Find an equation of the tangent line to the given curve at the given point
y=(1/cosx)-2cosx at((pi/3),1)
y'=0+2sinx
slope = √3
y=mx+b
1=(√3)(pi/3)+b
b=(3-√3pi)/3
3√3x-3y+3-√3pi=0
What did I do wrong? Thanks in advance.
Got it.
To find the equation of the tangent line to the curve at the given point, you first need to find the derivative of the function. Let's go through the steps again:
Given function: y = (1/cosx) - 2cosx
1. Find the derivative of y with respect to x (y') by using the quotient rule and chain rule:
y' = [(-sinx)(cosx) - (1/cosx)(-sinx)]/ cos^2x
= [-sin^2x + sinx/cosx]/ cos^2x
= [sinx - sin^2x/cosx]/ cos^2x
= (sinx (1 - sinx))/cos^3x
2. Now, we need to find the value of y' at the given point (π/3, 1):
Plug in x = π/3 into the derived equation to find y':
y'(π/3) = (sin(π/3)(1 - sin(π/3)))/cos^3(π/3)

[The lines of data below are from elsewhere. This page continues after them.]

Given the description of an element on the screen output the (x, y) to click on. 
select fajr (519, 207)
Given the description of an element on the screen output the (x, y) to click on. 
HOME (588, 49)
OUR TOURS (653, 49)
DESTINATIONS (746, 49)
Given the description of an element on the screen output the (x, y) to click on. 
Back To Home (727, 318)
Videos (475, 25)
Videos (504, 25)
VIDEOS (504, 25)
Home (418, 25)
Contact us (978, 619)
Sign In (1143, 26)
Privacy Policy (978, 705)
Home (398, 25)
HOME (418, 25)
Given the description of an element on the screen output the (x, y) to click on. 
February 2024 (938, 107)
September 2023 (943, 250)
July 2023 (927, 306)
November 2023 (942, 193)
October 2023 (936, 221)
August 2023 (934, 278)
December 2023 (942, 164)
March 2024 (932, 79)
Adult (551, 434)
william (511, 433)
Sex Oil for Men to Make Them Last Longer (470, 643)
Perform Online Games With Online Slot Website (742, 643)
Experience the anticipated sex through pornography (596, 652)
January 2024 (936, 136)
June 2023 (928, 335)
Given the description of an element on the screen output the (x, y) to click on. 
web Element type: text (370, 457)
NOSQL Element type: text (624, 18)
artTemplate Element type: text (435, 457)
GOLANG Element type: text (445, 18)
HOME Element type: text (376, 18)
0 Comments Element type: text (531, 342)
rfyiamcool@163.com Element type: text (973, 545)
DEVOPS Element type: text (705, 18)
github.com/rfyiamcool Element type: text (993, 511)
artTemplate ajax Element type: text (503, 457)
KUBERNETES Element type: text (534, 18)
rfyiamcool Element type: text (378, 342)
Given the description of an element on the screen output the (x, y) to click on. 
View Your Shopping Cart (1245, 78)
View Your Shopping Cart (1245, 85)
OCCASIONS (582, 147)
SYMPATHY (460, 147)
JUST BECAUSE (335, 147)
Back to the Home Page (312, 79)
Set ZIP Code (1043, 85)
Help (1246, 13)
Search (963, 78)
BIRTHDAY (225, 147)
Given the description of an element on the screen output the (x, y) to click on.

= [(√3/2)(1 - √3/2)]/(1/2)^3
= [(√3 - 3/2)/(1/8)]
= [8(√3 - 3)/2]
= 4(√3 - 3)
= 4√3 - 12
3. Now that we have the slope of the tangent line, we can use the point-slope form of the equation of a line:
y - y1 = m(x - x1)
y - 1 = (4√3 - 12)(x - π/3)
Distribute:
y - 1 = 4√3x - 4√3(π/3) - 12x + 4(π/3)
y = (4√3 - 12)x - 4√3(π/3) + 4(π/3) + 1
Simplify the constants:
y = (4√3 - 12)x - 4√3π/3 + 4π/3 + 1
y = (4√3 - 12)x + (-4√3π + 4π + 3)/3
So, the equation of the tangent line to the given curve at the point (π/3, 1) is y = (4√3 - 12)x + (-4√3π + 4π + 3)/3.
I hope this clears up the process for finding the equation of the tangent line. Let me know if you have any further questions!